According to Wikipedia, technical Machine Learning bias creeps into the system via limitaitons of a “program, computational power, its design, or other constraint on the system.” For example, when a random generator is not capable to produce true randomness (which is still one of the biggest challenges of computer science), then the results may be biased also. Bias originating in design occurs for example in search engines, where there’s only a number of results on a page. This way, the algorithm “privileges” the top number of results as opposed to the rest. Technical bias is about how the algorithm itself is developed or how the model was trained. An interesting subtype is contextual bias.
“It occurs when the programmed elements of an algorithm fail to properly account for the context in which it is being used. A good example is the plagiarism checker Turnitin – this used an algorithm that was trained to identify strings of texts, which meant it would target non-native English speakers over English speaking ones, who were able to make changes to avoid detection.” (Packt)
Any time when working on a new ML model, people tend to only think about the implementation and the architecture. However, nowadays it is also crucial to keep the ethical implications in mind. Society and humanity are rapidly changing, and neither people nor technology should ignore how these changes are affecting our lives. Whenever working on an ML project, consider these points first:
One example of a technique by which you can eliminate bias was presented in a paper by Google: they suggest that a biased dataset should be viewed as an unbiased set which had been manipulated by a biased agent. The technique helps re-evaluate the data in order to make it fit a (theoretical) unbiased dataset. Only then is it fed into the ML algorithm.
“The technique achieves state-of-the-art results in several common fairness tests, while presenting relatively low error rates.”
OK, let’s assume then that you managed to come up with an ML system which is not biased in any way. Now what? You must also think about the future. There is still a chance that as the machine ‘learns,’ it will pick up features based on which it starts discriminating among data (or people for that matter). Chief Executive introduced a nice term for this: the concept of Day 13. It comes from the idea that after spending a long time testing and optimizing an ML solution, when you put the system into practice (on Day 1), everybody is happy, and that’s it – job done. And that’s where you can get it very wrong. Look at your solution on Day 13 instead. Is it still running? Is it working the way it’s supposed to? These are the questions you and your team need to focus on, and not only on the day of the release itself. The key to a successful Machine Learning solution is not that it’s perfect on Day 1. Instead, you need to make sure that it is still perfect on Day 13 (or Day 406, or whichever day for that matter – the point of the concept is that the amount of time passed since the release doesn’t have any significance whatsoever).
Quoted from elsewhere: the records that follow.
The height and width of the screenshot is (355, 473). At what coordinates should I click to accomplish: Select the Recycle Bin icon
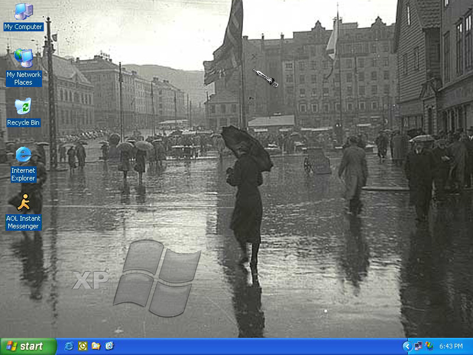pos(23,107)
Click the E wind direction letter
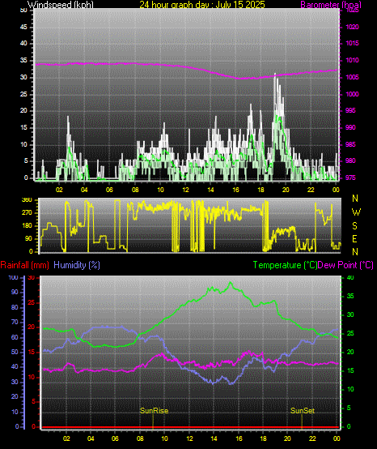Viewport: 377px width, 449px height. tap(354, 239)
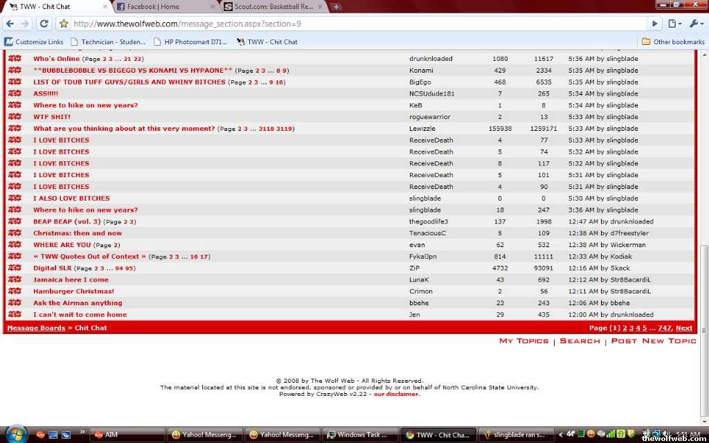
Task: Open the page control menu dropdown
Action: (674, 24)
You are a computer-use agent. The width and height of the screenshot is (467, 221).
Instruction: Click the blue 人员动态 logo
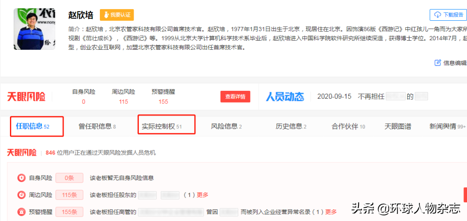(285, 96)
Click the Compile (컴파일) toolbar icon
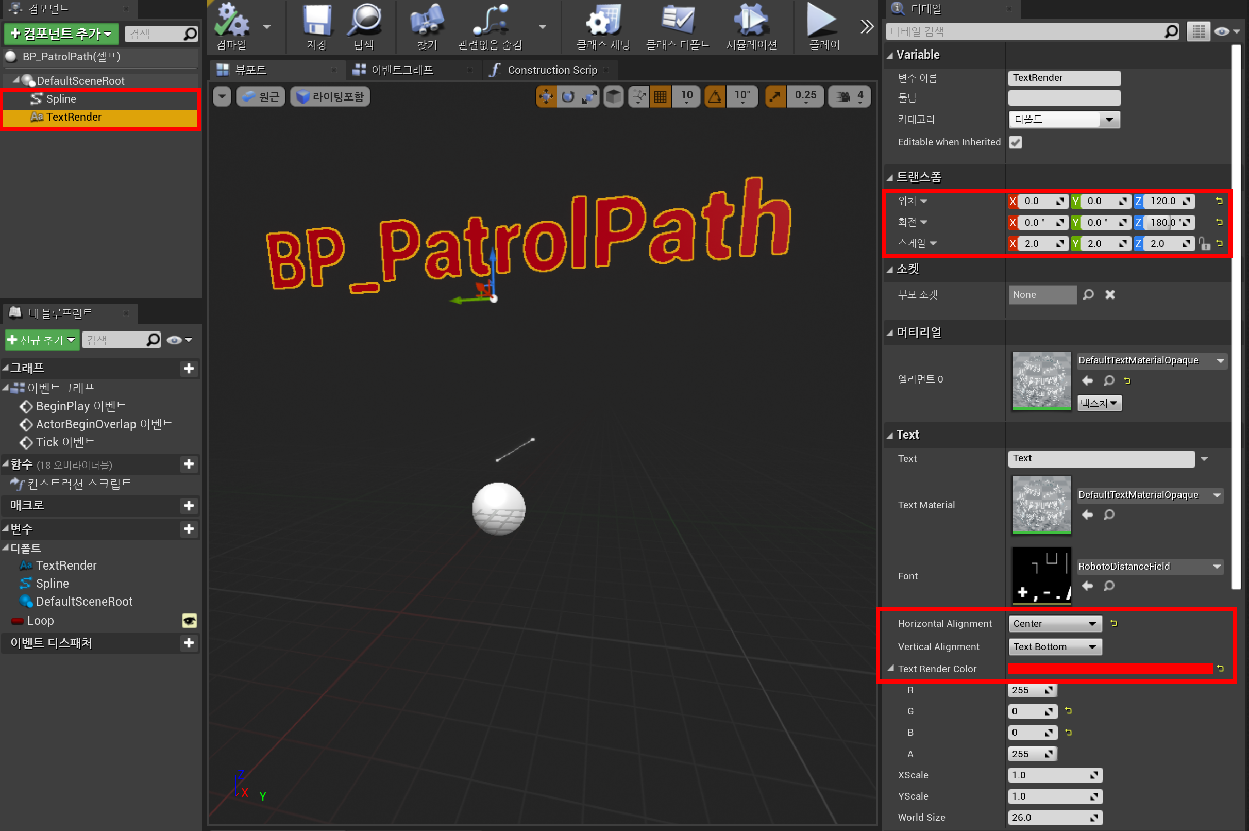Screen dimensions: 1249x831 point(231,21)
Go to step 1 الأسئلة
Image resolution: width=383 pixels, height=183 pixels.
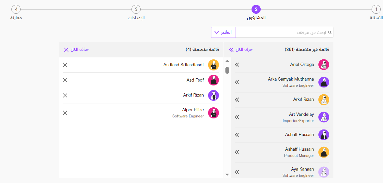click(376, 9)
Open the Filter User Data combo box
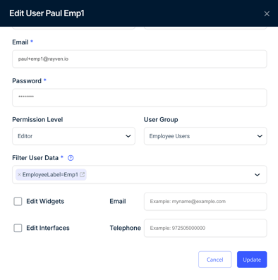The width and height of the screenshot is (278, 280). pos(140,175)
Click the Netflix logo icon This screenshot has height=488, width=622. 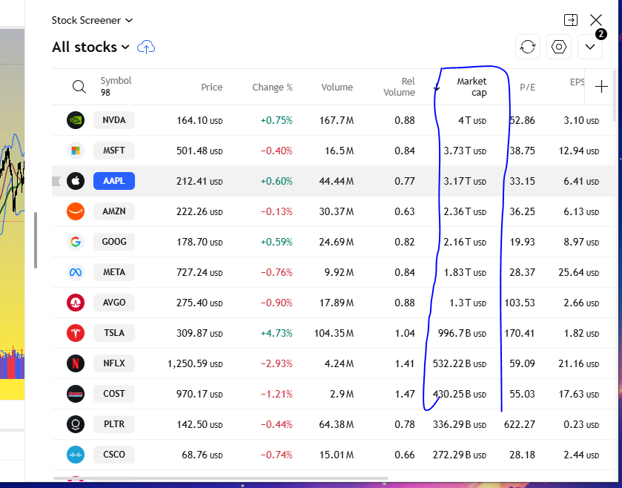(x=76, y=363)
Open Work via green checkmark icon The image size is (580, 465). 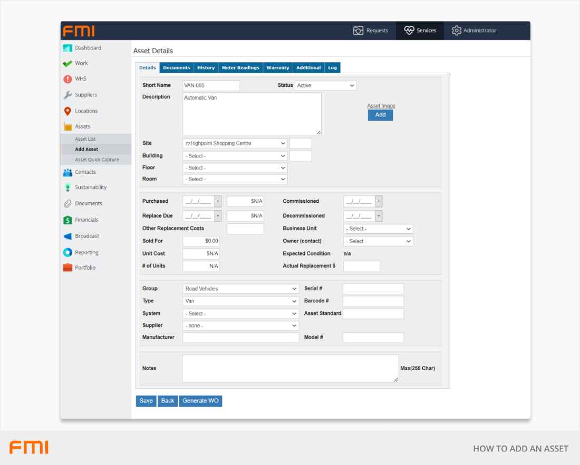pyautogui.click(x=67, y=63)
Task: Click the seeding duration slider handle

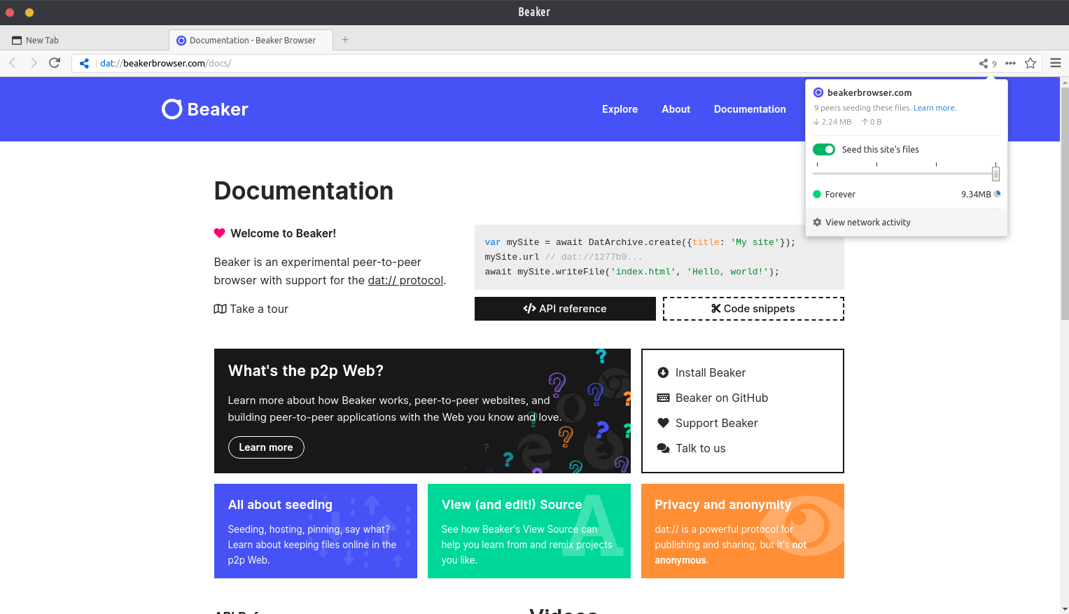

As you can see from the examples mentioned, even with the purest of intentions you can create an algorithm which is going to be biased in some way. And even if you cannot nip Machine Learning bias in the bud, there are ways to continuously improve the system and still come up with an ML solution which represents your data in an appropriate manner and gets exactly the right information in the right format, without any judgement issues. Ethics in ML is a super-interesting (and seemingly difficult to grasp) interdisciplinary area. But once you get the basics right, there is no need to be afraid of technology. It was designed to help humans – which it can, and it does. Machine Learning ethics becomes an issue when an algorithm is released on the ‘real world.’ Once you’re ready to keep up with it, only then is it – job done.